Şehir ve Ulaşımın Felsefesi ve Akıllanması - 6

Tarihi bağlamıyla denizyollarına baktığımızda; hem yolcu ve hem de yük taşımacılığı anlamında sürekli bir ihtiyaç ve kullanım alanı olarak varlığını sürdürdüğünü, coğrafi keşiflerde başat rol oynadığını görüyoruz. Ülkemiz özelinde de; Osmanlı Dönemi’nde özellikle Kuzey Afrika, Karadeniz çevresinde etkileşimin gerek siyasi gerek sosyal anlamda sağlanmasının birinci düzeyde aracı denizyollarıydı. Buna binaen; Osmanlı’nın birçok anlamda zirve dönemini yaşadığı çağda; iki büyük kanal projesinin üzerinde ciddi anlamda çalışıldığını görüyoruz. Bunlardan birisi; Kuzeydoğu Karadeniz’de İdil ve Volga nehri yataklarının açılarak birleştirilmesi yoluyla Karadeniz-Hazar Denizi suyolu bağlantısının sağlanmasıdır. Bu; Osmanlı’nın Kuzey ve Doğuya siyasi-sosyal-kültürel entegrasyon ve tesirinin önemli bir fikir ayağıydı. Diğeri ise daha iç coğrafya diyebileceğimiz bir alanda; bugünkü Marmara Bölgesi dâhiline düşen Sakarya Nehrinin yatağının genişletilmesi vasıtasıyla suyollarının İzmit Körfezi ve Sakarya’nın Karadeniz sahili üzerinden birbirine dökülmesi ve bu sayede, Karadeniz-Marmara Denizi hattında ikinci bir suyolunun, mevcut İstanbul Boğazı’na ilaveten oluşturulmasıydı. Her iki proje içinde; hem düşünce ve hem de eylem bazında ciddi çalışmaların yapıldığını fakat sonrasındaysa akamete uğradığını biliyoruz. Kadim Dünyanın merkezi olan ve yeniden çok ciddi gelişme ivmeleri gösteren Akdeniz havzası coğrafyasının merkezinde ve önemli bir bileşeni olan ülkemiz, deniz ulaşımından her anlamda had safhada faydalanmanın yollarını ve imkânlarını geliştirmelidir. Bu bağlamda; ülkemizde ve bölgemizde, ekonomik gelişimin hızlanması ve siyasi istikrarın derinleşmesine paralel izlenecek doğru sosyal politikalar, yerinde kullanılacak teknik imkânlar ve argümanlarla beslenerek gerçekleştirilecek olan büyük ölçekli yatırımlarla deniz ulaşımı bölgesel çapta, bütün tarafların faydasına bir itici güç ve temel hizmete dönüştürülebilir. İstanbul’da yaşıyor olmamız ve İstanbul’un bir parçası olmamız, bütün bu sorumlulukları, faydaları, maliyetleri, riskleri ve fırsatları bize muhatap kılmaktadır. Daha sağlıklı bir yaşanabilirliği ancak bütünlüklü bir bakış açısı, insan odaklı bir yaklaşım, uzun vadeli politikalar, kendi perspektifimizi geliştirebilme düşüncesi ve sürdürülebilir bir kavrayış ile yakalayabileceğiz.

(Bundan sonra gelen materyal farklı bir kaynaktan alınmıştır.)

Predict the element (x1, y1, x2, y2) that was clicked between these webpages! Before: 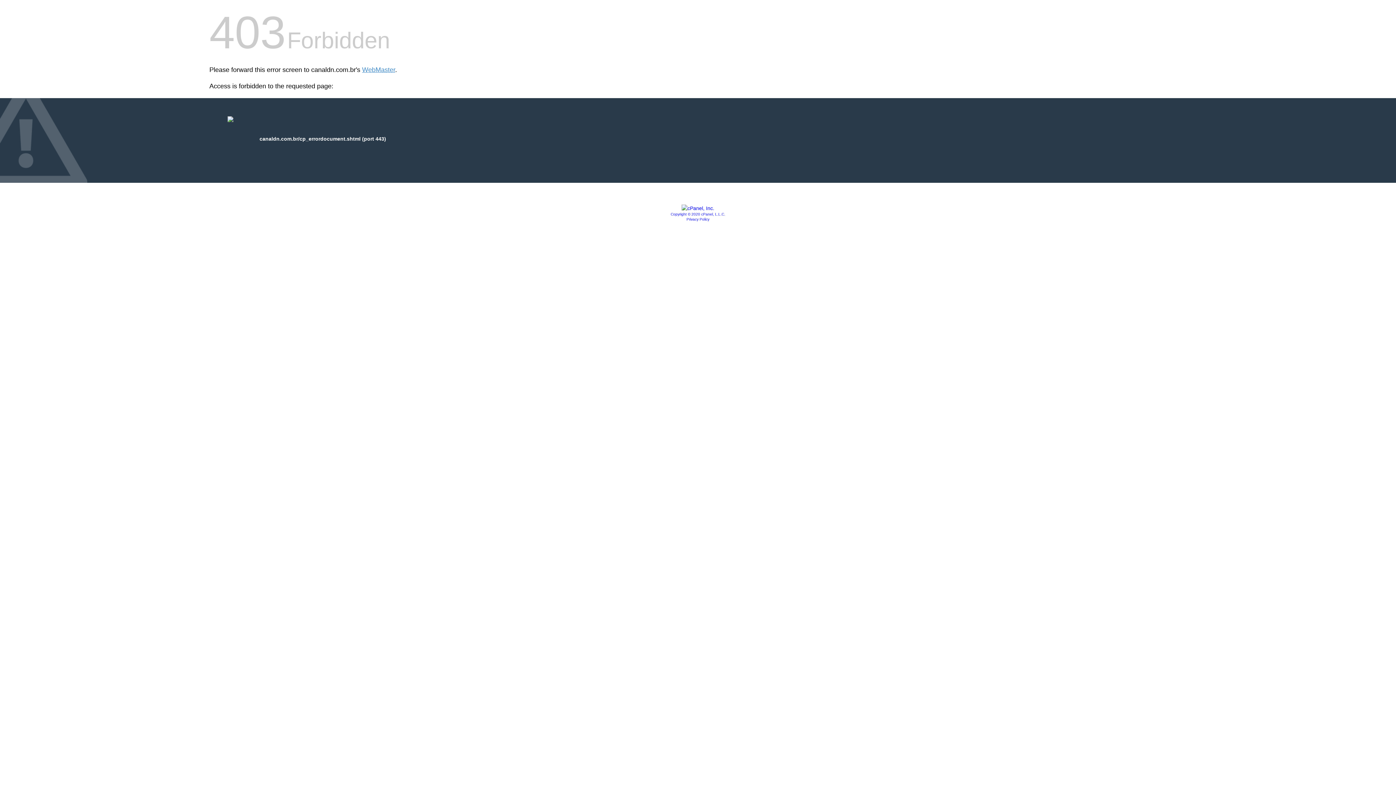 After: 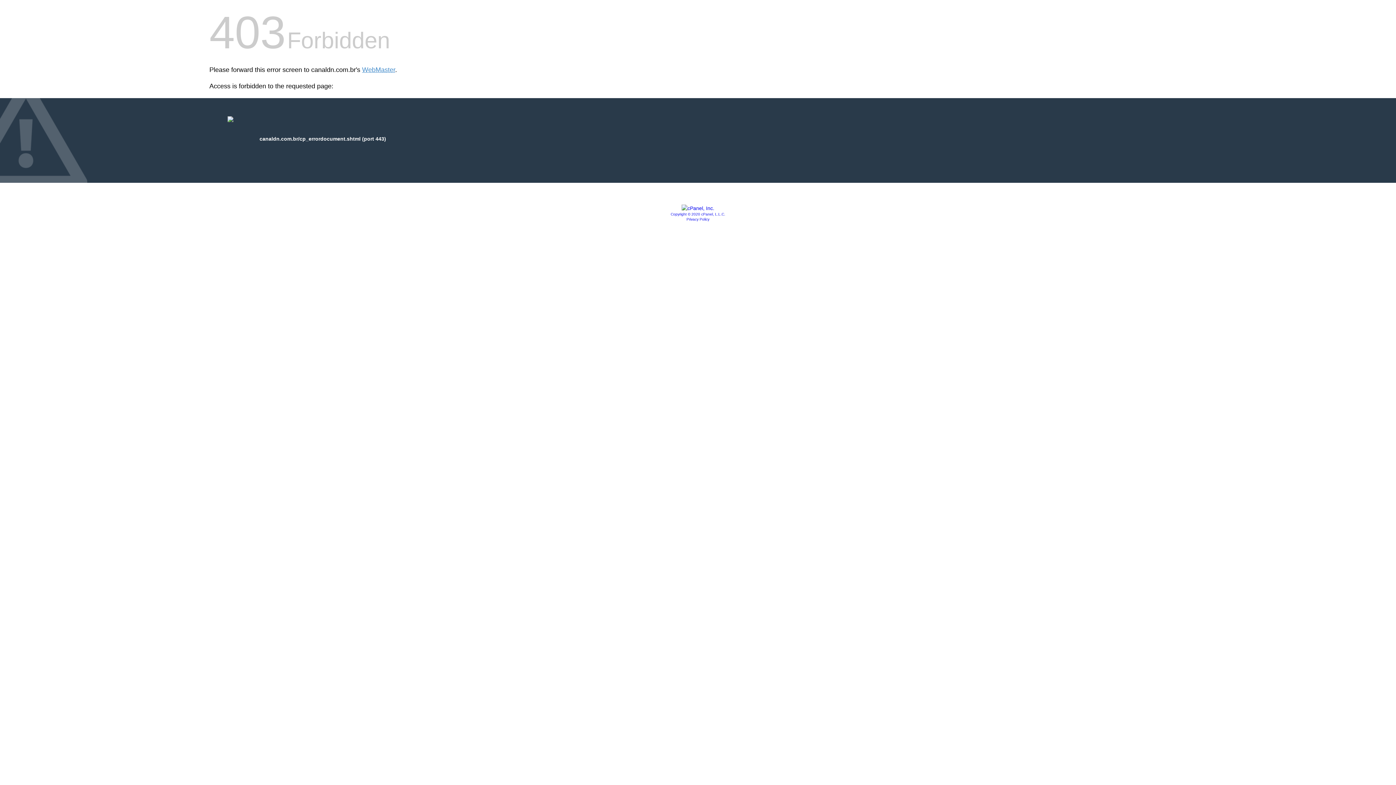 Action: label: Privacy Policy bbox: (686, 217, 709, 221)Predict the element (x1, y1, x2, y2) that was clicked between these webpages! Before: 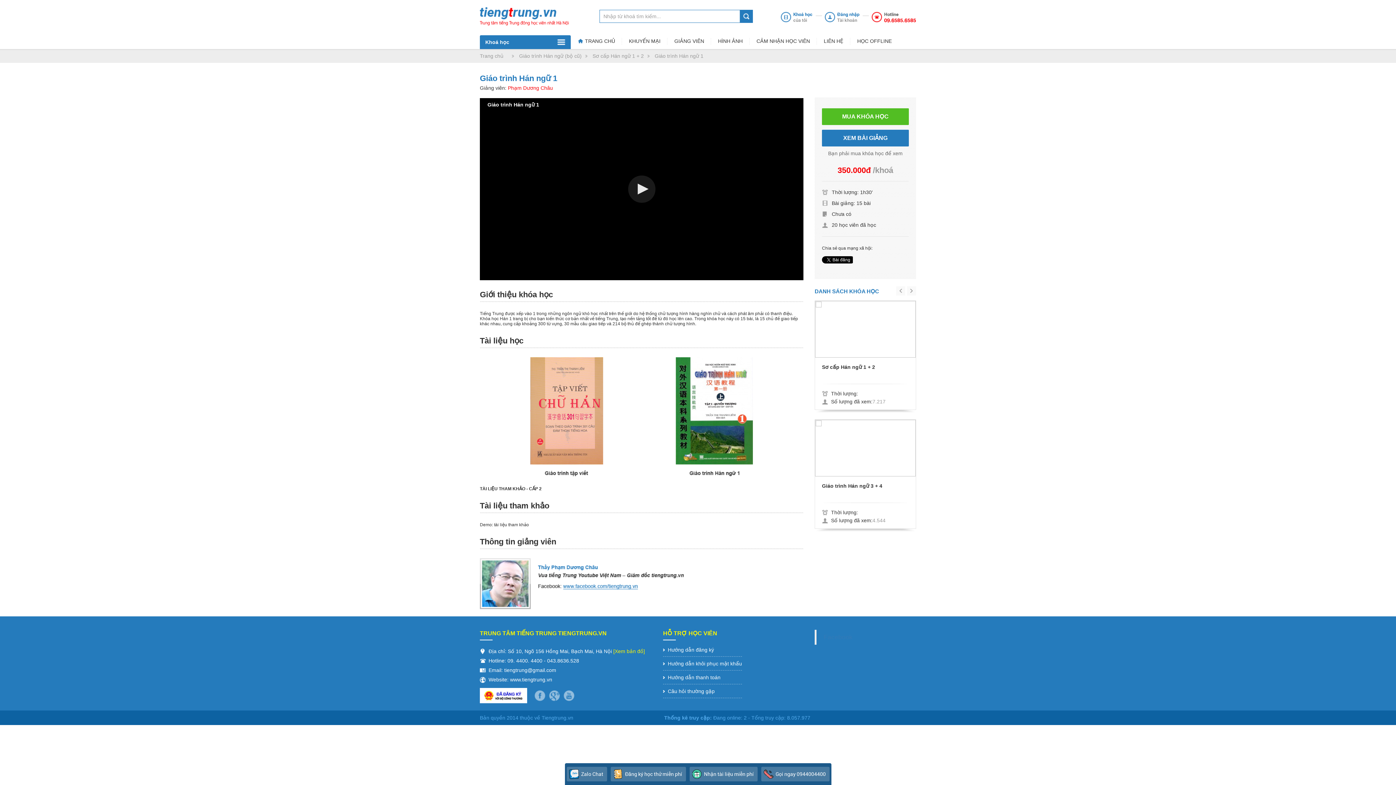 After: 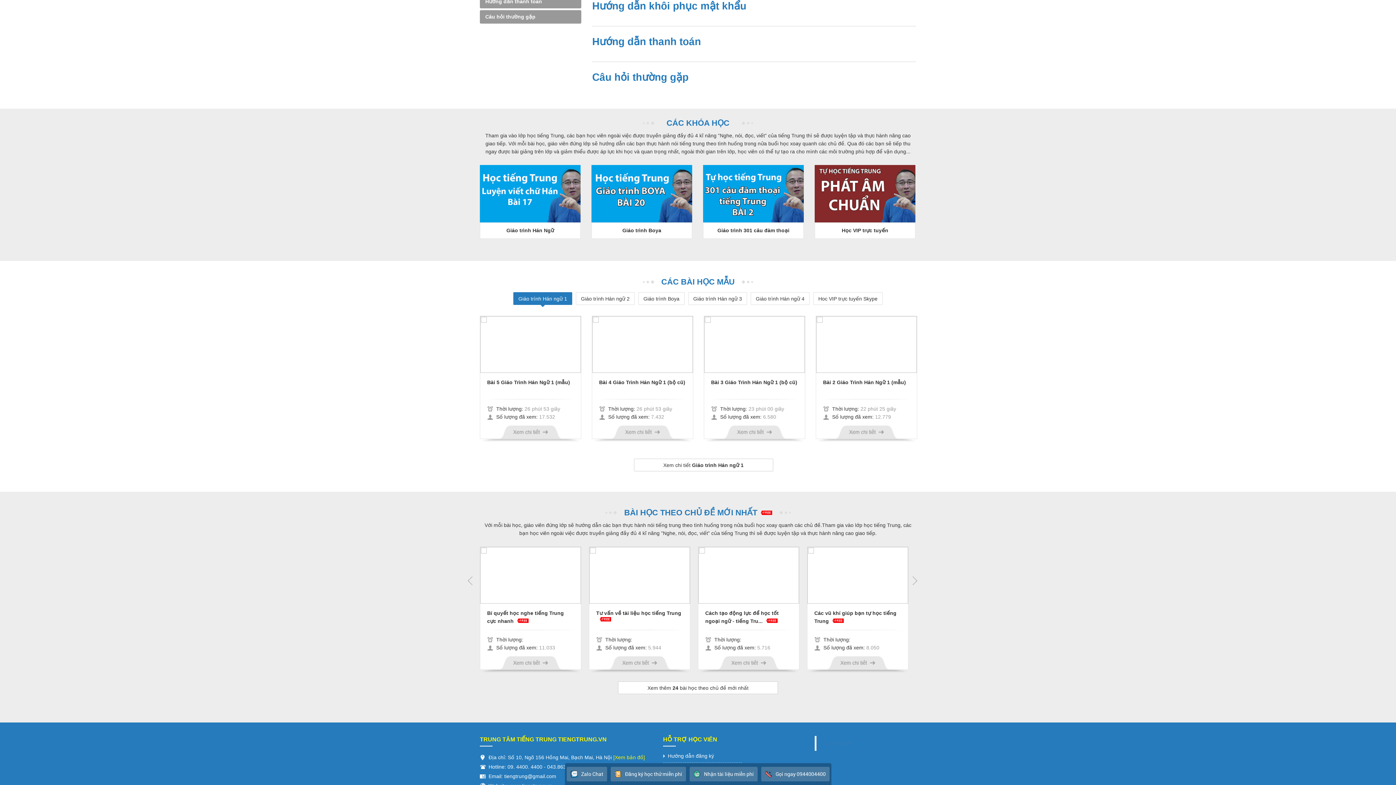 Action: bbox: (663, 660, 742, 666) label: Hướng dẫn khôi phục mật khẩuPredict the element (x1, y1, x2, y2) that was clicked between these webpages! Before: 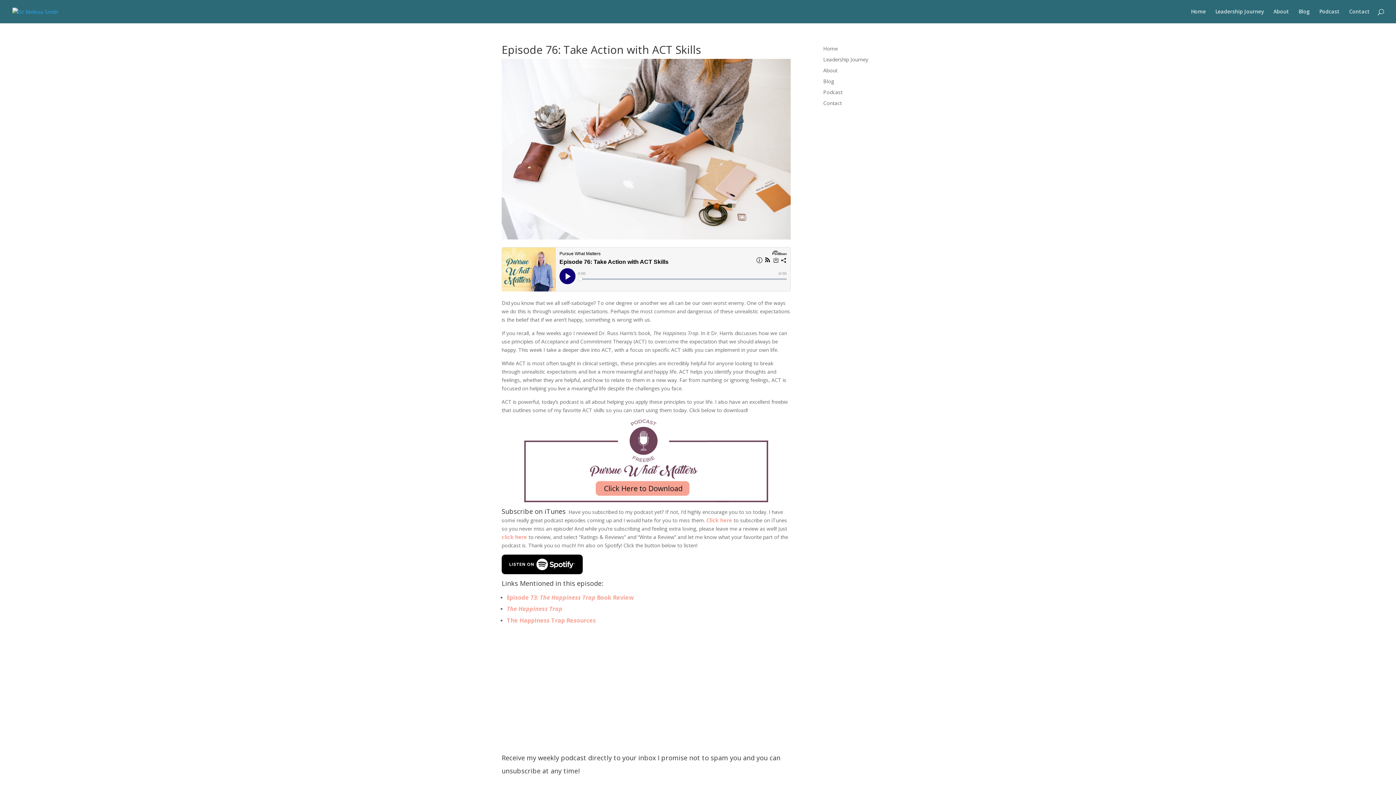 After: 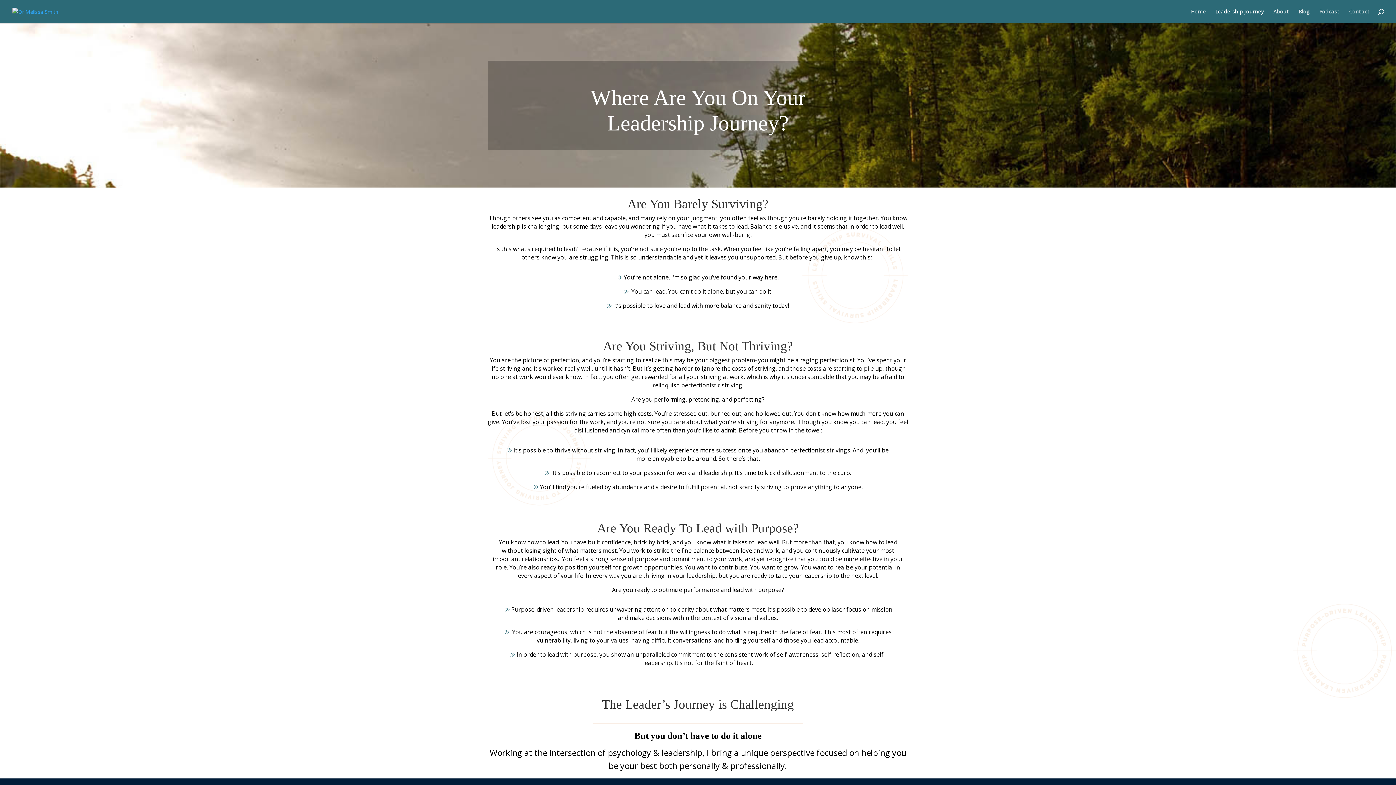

Akıllı şehirler; şehrin su, doğalgaz, güneş, rüzgâr, besin, para, elektrik, petrol, maden vb. ana kaynaklarını veri tabanında depolayan bunları yüklenen program dâhilinde, yıllık, on yıllık, yüz yıllık periyotlarla tasarruf eden, devreye sokan-devreden çıkartan bir ana ortak aklı bünyesinde barındıracak olan şehirlerdir. Burada; teknik imkanlar bir ana veri tabanı, işlem adımları, proses altyapısı olarak düşünülebilirse, bunlara bütün girdileri (input), çıktıları (output), nitelik ve niceliği (kalite ve kuantite) ve mantık adımlarını yükleyecek olarak bizleriz. Ve dolayısıyla; bizim ulaştırmacılarımız, bizim endüstricilerimiz, bizim yazılımcılarımız, bizim enerji uzmanlarımız ve hatta bizim sosyologlarımız, bizim felsefecilerimiz, bizim psikologlarımız, netice olarak bizim siyasilerimiz ve bizim Halkımızdır. Burada tam anlamıyla; perspektifimiz-mantığımız-mühendisliğimiz-‘insan odaklı’ yaklaşımımız esas olandır, teknik imkânlar ise bütünüyle araçtır. Ve bu gerçekçi bir sentezin, gerçekçi bir okumanın ve gerçekçi bir sözün alt ürünü ve diğer tarafıyla sonucu da olacaktır.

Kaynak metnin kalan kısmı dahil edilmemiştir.